ESCUTAR É COMPLICADO

 

ESCUTAR É COMPLICADO

Larissa Oliveira – Bento Ribeiro – Rio de Janeiro - RJ                   

 

Lendo um texto de Rodolpho Gorski, hoje pela manhã, no qual ele se inspirou num trecho do livro de Tiago (1:19 – “Lembrem-se disto, meus queridos irmãos: cada um esteja pronto para ouvir, mas demore para falar e ficar com raiva”), pensei em quantas vezes não consegui me conectar a alguém ou vice-versa pelo fato complexo do não saber ouvir.

As pessoas estão muito dispostas a falar e são motivadas a isso, mas ouvir é tão importante quanto falar e faz parte do processo de comunicação, sociabilização e bem-estar pessoal.

Quantas vezes você já foi interrompido por alguém, ou num grupo?

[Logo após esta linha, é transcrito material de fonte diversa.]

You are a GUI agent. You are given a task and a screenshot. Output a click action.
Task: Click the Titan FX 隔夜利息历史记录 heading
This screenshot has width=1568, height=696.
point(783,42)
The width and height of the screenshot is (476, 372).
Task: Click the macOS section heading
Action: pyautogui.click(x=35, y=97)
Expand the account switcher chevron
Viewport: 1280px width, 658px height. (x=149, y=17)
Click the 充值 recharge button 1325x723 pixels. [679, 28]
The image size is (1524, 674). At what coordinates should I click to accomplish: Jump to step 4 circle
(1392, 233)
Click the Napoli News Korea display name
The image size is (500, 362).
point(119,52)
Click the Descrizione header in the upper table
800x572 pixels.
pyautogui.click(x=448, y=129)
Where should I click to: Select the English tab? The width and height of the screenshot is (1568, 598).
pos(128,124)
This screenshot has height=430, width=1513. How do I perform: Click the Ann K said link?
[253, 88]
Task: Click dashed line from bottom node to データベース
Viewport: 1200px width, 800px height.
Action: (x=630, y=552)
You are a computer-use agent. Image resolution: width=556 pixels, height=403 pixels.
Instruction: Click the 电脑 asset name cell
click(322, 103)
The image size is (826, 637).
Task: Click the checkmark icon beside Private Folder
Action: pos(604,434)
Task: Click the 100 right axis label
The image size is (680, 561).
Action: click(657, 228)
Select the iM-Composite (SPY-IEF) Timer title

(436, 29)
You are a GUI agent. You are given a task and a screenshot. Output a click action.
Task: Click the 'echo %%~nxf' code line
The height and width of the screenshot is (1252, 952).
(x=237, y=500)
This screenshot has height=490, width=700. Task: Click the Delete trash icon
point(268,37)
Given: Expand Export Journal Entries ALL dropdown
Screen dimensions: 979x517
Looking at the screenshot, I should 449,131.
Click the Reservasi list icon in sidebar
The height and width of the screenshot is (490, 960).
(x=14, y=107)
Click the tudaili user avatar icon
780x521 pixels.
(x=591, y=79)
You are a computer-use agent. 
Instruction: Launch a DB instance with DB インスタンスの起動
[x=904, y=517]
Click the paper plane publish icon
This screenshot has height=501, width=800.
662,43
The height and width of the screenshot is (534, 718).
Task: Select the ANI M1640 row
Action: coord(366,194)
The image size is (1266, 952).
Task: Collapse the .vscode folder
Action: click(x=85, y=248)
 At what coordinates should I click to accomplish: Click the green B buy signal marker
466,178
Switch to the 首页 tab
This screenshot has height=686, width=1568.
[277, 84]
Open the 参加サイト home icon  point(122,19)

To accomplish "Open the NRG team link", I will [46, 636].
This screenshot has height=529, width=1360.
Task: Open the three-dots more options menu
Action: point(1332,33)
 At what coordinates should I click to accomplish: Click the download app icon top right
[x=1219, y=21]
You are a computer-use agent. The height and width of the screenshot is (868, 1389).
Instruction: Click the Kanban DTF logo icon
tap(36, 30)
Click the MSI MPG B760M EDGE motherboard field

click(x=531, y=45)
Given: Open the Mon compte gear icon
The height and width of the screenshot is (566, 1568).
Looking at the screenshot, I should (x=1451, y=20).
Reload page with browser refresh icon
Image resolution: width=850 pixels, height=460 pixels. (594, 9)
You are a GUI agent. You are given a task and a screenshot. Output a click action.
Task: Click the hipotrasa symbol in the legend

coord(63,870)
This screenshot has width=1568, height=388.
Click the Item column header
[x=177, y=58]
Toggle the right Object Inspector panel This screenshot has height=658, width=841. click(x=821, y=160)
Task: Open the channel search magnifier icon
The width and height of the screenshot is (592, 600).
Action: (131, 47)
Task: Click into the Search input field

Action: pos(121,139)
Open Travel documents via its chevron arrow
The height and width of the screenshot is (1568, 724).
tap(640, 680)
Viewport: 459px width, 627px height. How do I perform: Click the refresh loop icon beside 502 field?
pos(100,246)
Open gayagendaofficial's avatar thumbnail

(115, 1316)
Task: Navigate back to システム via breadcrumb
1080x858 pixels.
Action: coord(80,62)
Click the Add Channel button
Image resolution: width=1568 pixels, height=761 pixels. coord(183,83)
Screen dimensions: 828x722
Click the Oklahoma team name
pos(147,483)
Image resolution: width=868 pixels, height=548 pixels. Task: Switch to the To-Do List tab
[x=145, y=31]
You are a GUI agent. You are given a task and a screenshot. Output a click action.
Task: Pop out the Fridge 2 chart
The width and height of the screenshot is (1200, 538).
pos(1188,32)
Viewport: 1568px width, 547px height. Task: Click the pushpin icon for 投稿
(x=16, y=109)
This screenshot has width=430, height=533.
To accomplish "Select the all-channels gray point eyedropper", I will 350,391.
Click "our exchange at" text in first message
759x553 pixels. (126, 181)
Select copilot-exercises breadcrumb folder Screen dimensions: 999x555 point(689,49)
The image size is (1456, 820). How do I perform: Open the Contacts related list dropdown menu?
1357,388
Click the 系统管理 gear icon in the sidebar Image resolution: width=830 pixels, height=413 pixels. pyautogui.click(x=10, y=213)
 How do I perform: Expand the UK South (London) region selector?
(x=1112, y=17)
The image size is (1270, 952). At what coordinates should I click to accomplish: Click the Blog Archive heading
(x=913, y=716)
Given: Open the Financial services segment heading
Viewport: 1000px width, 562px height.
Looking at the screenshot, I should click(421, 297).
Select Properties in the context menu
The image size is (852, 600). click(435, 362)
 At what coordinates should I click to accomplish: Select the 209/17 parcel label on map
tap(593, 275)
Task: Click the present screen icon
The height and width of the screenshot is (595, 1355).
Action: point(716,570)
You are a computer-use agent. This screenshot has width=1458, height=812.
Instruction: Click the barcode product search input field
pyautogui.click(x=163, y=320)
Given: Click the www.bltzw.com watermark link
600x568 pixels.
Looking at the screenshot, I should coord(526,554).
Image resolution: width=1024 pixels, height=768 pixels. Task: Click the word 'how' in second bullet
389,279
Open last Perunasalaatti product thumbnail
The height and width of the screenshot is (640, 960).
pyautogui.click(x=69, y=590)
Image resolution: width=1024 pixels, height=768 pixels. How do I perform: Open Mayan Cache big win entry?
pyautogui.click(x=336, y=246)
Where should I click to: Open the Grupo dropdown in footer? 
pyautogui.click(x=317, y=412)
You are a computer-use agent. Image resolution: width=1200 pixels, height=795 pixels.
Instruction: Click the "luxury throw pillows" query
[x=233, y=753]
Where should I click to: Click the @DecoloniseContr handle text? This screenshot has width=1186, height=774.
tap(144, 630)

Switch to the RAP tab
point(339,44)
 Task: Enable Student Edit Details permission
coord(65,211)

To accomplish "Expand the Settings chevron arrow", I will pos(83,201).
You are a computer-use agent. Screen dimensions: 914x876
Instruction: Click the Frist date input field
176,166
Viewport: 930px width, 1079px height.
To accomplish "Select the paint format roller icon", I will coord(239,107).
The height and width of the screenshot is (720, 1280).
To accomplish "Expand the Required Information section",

Quantas vezes você já interrompeu alguém ou sequer deixou que a pessoa expressasse algo?

“A arte da escutatória” é um texto-pérola de Rubem Alves que provoca considerações a respeito da nossa forma de agir diante desse ato tão complicado que é escutar o outro.

“Sempre vejo anunciados cursos de oratória. Nunca vi anunciado curso de escutatória. Todo mundo quer aprender a falar. Ninguém quer aprender a ouvir. Pensei em oferecer um curso de escutatória. Mas acho que ninguém vai se matricular. Escutar é complicado e sutil…

 

Parafraseio o Alberto Caeiro: ‘Não é bastante ter ouvidos para ouvir o que é dito; é preciso também que haja silêncio dentro da alma’. Daí a dificuldade: a gente não aguenta ouvir o que o outro diz sem logo dar um palpite melhor, sem misturar o que ele diz com aquilo que a gente tem a dizer…

 

Nossa incapacidade de ouvir é a manifestação mais constante e sutil de nossa arrogância e vaidade: no fundo, somos os mais bonitos…

 

Tenho um velho amigo, Jovelino, que se mudou para os Estados Unidos estimulado pela revolução de 64. Contou-me de sua experiência com os índios. Reunidos os participantes, ninguém fala. Há um longo, longo silêncio. (Os pianistas, antes de iniciar o concerto, diante do piano, ficam assentados em silêncio, abrindo vazios de silêncio, expulsando todas as ideias estranhas). Todos em silêncio, à espera do pensamento essencial.

 

Não basta o silêncio de fora. É preciso silêncio dentro. Ausência de pensamentos. E aí, quando se faz o silêncio dentro, a gente começa a ouvir coisas que não ouvia. Eu comecei a ouvir.

 

Fernando Pessoa conhecia a experiência, e se referia a algo que se ouve nos interstícios das palavras, no lugar onde não há palavras. A música acontece no silêncio. A alma é uma catedral submersa. No fundo do mar – quem faz mergulho sabe – a boca fica fechada. Somos todos olhos e ouvidos. Aí, livres dos ruídos do falatório e dos saberes da filosofia, ouvimos a melodia que não havia, que de tão linda nos faz chorar.

 

Para mim, Deus é isto: a beleza que se ouve no silêncio. Daí a importância de saber ouvir os outros: a beleza mora lá também. Comunhão é quando a beleza do outro e a beleza da gente se juntam num contraponto. Ouçamos os clamores dos famintos e dos despossuídos de humanidade que teimamos a não ver nem ouvir. É tempo de renovar, se mais não fosse, a nós mesmos e assim nos tornarmos seres humanos melhores, para o bem de cada um de nós.

 

É chegado o momento, não temos mais o que esperar. Ouçamos o humano que habita em cada um de nós e clama pela nossa humanidade, pela nossa solidariedade, que teima em nos falar e nos fazer ver o outro que dá sentido e é a razão do nosso existir, sem o qual não somos e jamais seremos humanos na expressão da palavra.”.

(Fragmento – 1999)

Um forte abraço!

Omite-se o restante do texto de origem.